>>> вступительное слово
Развитие больших языковых моделей (LLM) и интерфейсов на их основе открывает огромные возможности для образования. Однако функционал этих моделей, при всей его широте, часто оказывается слишком размытым для решения конкретных практических задач. С одной стороны, ИИ предстает «мастером на все руки», с другой — не обладает достаточными квалификациями применительно к специализированным образовательным контекстам.
Появление этого нового технического артефакта ставит сложную задачу его осмысления и интеграции: каким должен быть его функционал в образовании? Как он должен действовать? Что требуется от университетов, преподавателей и студентов для его эффективного использования? И, наконец, для чего он действительно нужен и можно ли обойтись без него? Сочетание огромного потенциала LLM с традиционным устройством университета делает поиск ответов на эти вопросы особенно сложным.
При этом мы наблюдаем процесс реконфигурации (по Л. Сачмен) — перераспределения ролей, которые ранее были четко закреплены за человеком или машиной. Вместо абстрактного теоретизирования об «агентности» ИИ, продуктивнее посмотреть, как эта агентность фактически перераспределяется в конкретных образовательных практиках между человеком и машиной.
Хотя часто говорят о роли ИИ как помощника, тьютора или ментора студента, многие существующие инструменты изначально не разрабатывались для этих целей. А если и разрабатывались, то возникает вопрос: как именно и, главное, какими мы (университеты, преподаватели, студенты) хотим видеть эти новые отношения?
Здесь особенно любопытным кажется подумать об ошибках.
Ошибки играют фундаментальную роль в образовании: именно исправляя их, мы учимся. В рамках круглого стола мы сосредоточились не на образовательном процессе в целом, а на конкретных практиках нахождения ошибок и работы над ними. Это позволило сфокусироваться на ключевом вопросе: стоит ли делегировать эти практики искусственному интеллекту, и если да, то как это сделать оптимально?
Этот фокус закономерно порождает множество взаимосвязанных вопросов: Что вообще считать ошибкой в образовательном контексте? Какова её роль? Каким образом ИИ может определять и детектировать ошибки? Как он должен на них реагировать педагогически? И, наконец, всегда ли заботливое и понятное объяснение от ИИ эффективнее, чем, например, «суровая двойка» от преподавателя?
Для всестороннего рассмотрения этих вопросов мы и собрали тематический круглый стол.
>>> дискуссия
Полина: Я научилась ставить двойки. Мне кажется, ставить двойки умеют только люди. Только человек может взять на себя ответственность сказать: «У тебя не получилось. Я готов поговорить об этом и помочь». И верить, что сейчас не получилось — но через год получится. Вот в чём ответственность. В интерфейсах ключевое — перевести человека из точки, А в точку Б. Тот, кто готов его не «бросить». Хотим ли мы мира, где «бросают» машины? Нет. Нужно вкладывать деньги не в обучение ИИ, а в обучение людей, которые смогут сказать «нет». Это очень важное в образовании слово. Вообще, в искусственном интеллекте скорость является ключевым фактором. Изменение скорости — это уже половина ответа на вопрос о том, как меняются интерфейсы.

^^^^^^^^

__ЗАДАНИЕ__.
Воспроизведите без изменений отрывок текста об ИИ в образовании от слов «Хотя часто говорят» до слов «эти новые отношения?». Следующий материал самостоятелен и к тексту об ИИ в образовании не относится.

__ПРЕДОСТАВЛЕННЫЙ МАТЕРИАЛ__.

^^^^^^^^

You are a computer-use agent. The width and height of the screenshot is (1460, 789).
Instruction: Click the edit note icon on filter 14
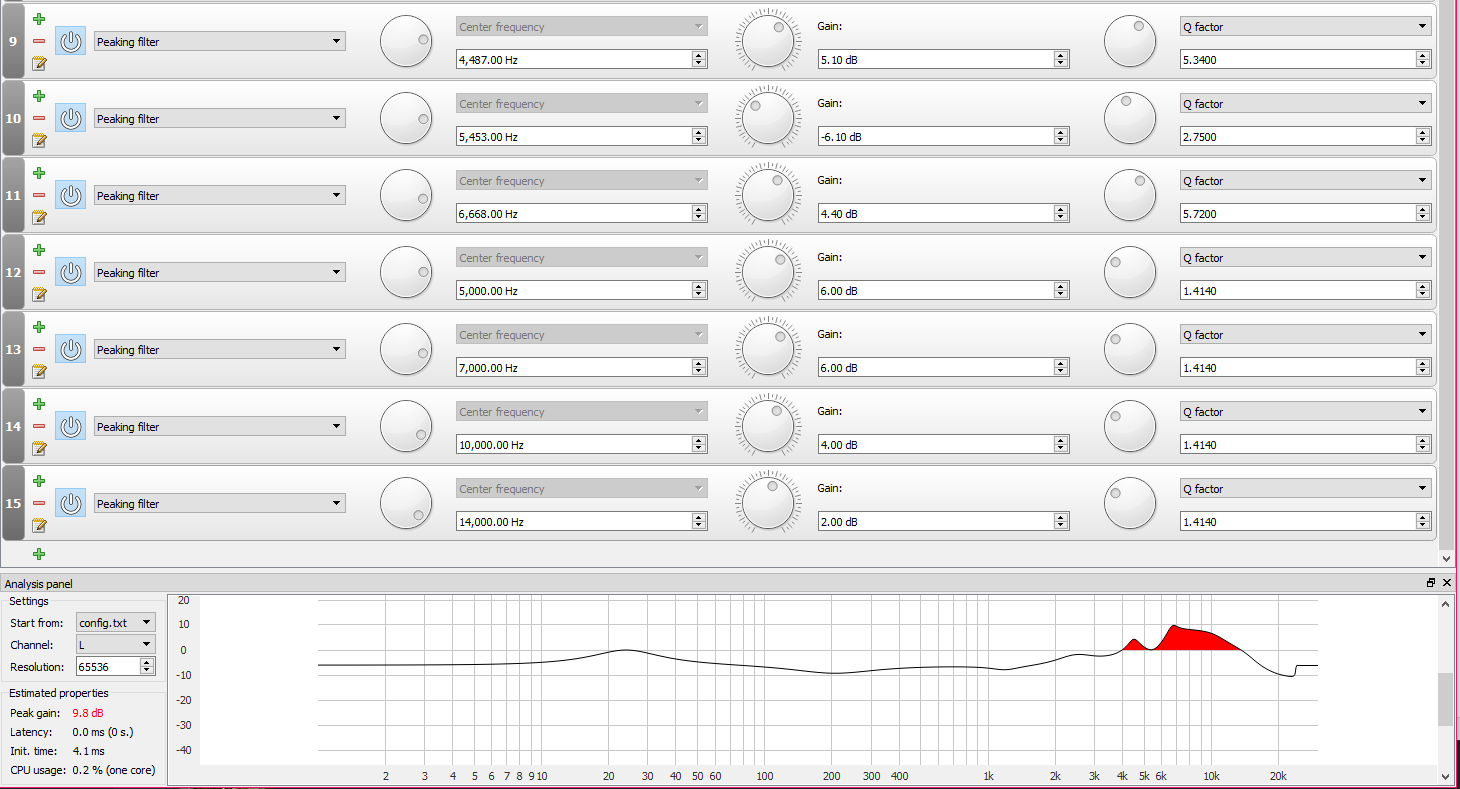[39, 448]
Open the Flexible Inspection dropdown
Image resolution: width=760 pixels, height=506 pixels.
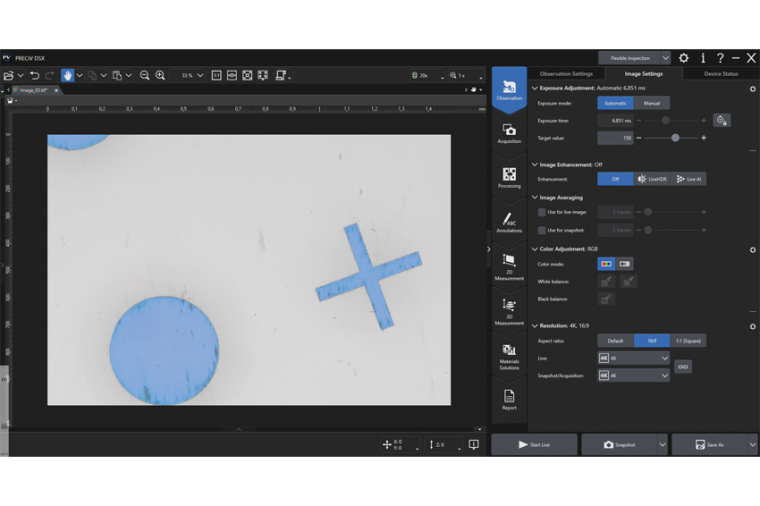634,58
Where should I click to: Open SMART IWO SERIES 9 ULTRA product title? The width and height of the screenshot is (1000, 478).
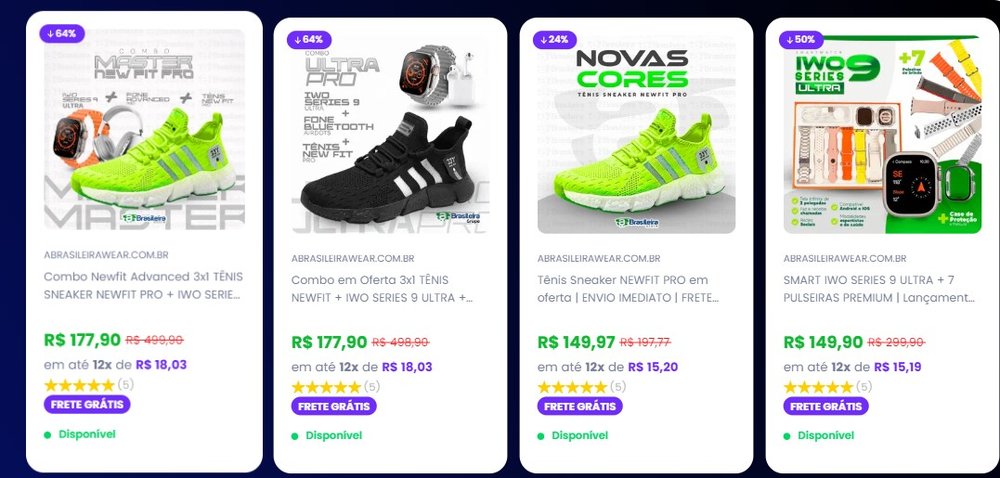(879, 289)
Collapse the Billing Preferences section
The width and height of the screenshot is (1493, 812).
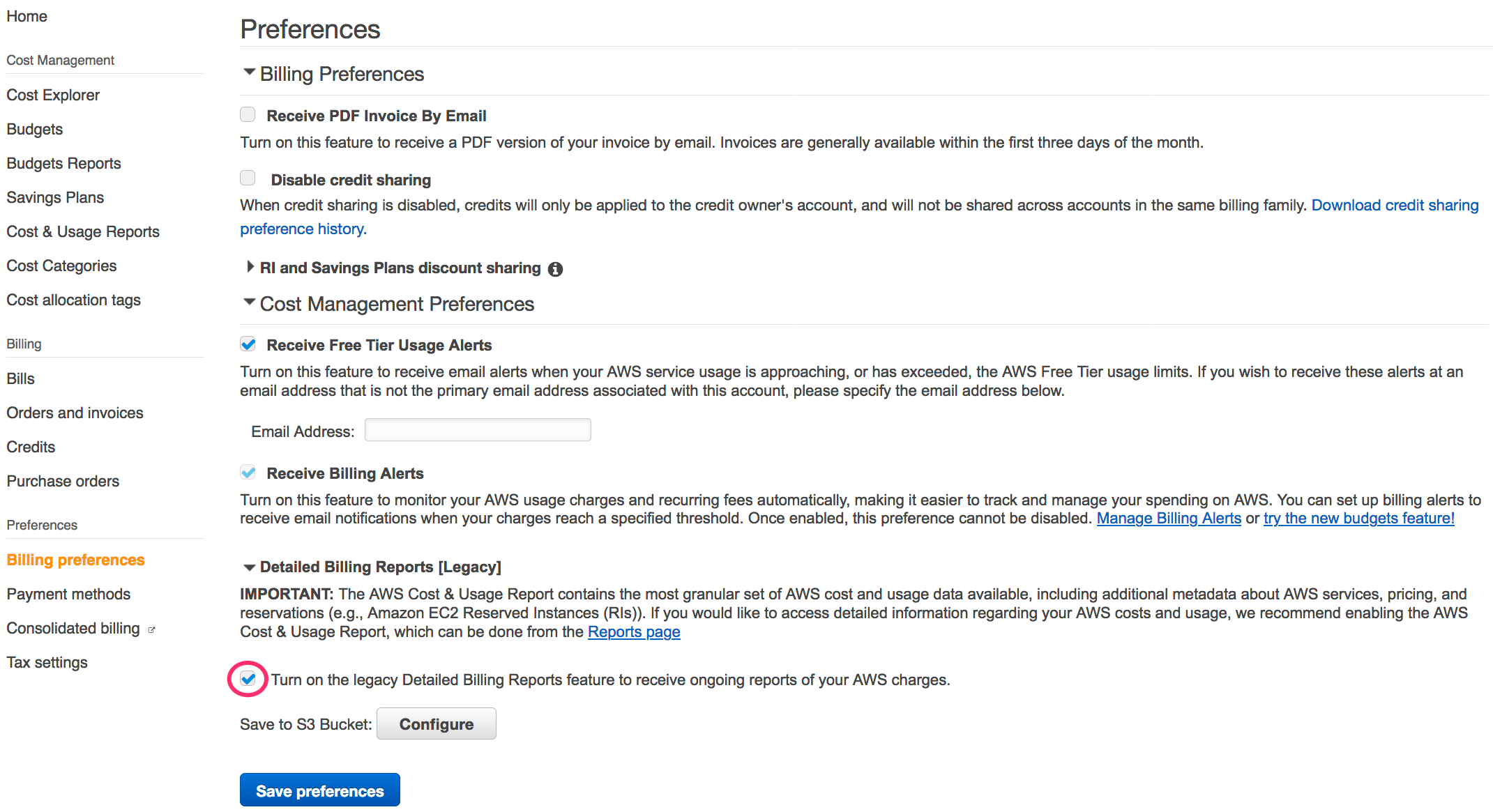point(249,72)
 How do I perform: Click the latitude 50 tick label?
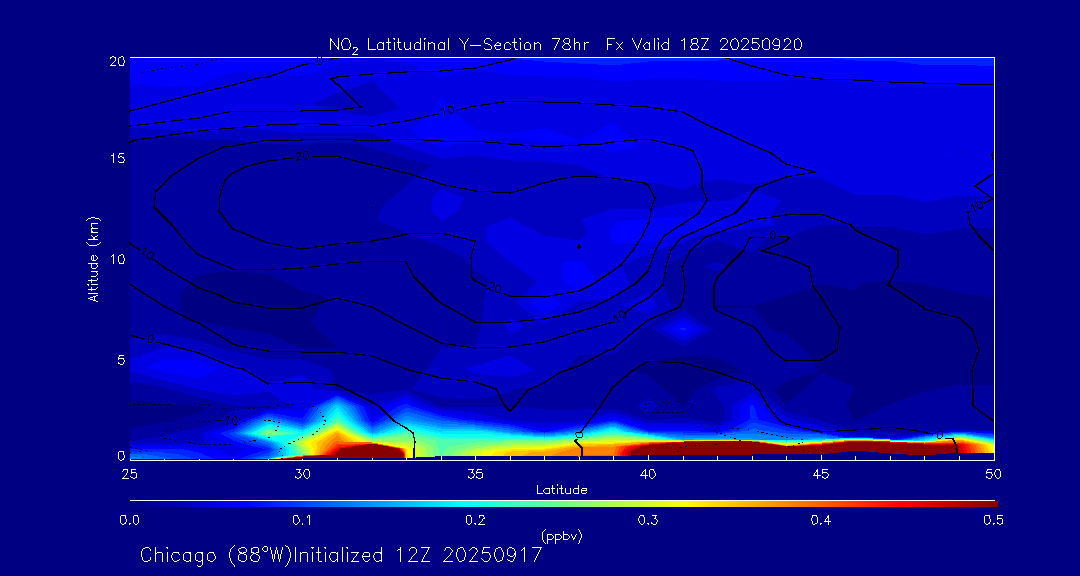pos(993,473)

^^^^^^^^

__ПОЛЕ ДЛЯ ОТВЕТА__.
Хотя часто говорят о роли ИИ как помощника, тьютора или ментора студента, многие существующие инструменты изначально не разрабатывались для этих целей. А если и разрабатывались, то возникает вопрос: как именно и, главное, какими мы (университеты, преподаватели, студенты) хотим видеть эти новые отношения?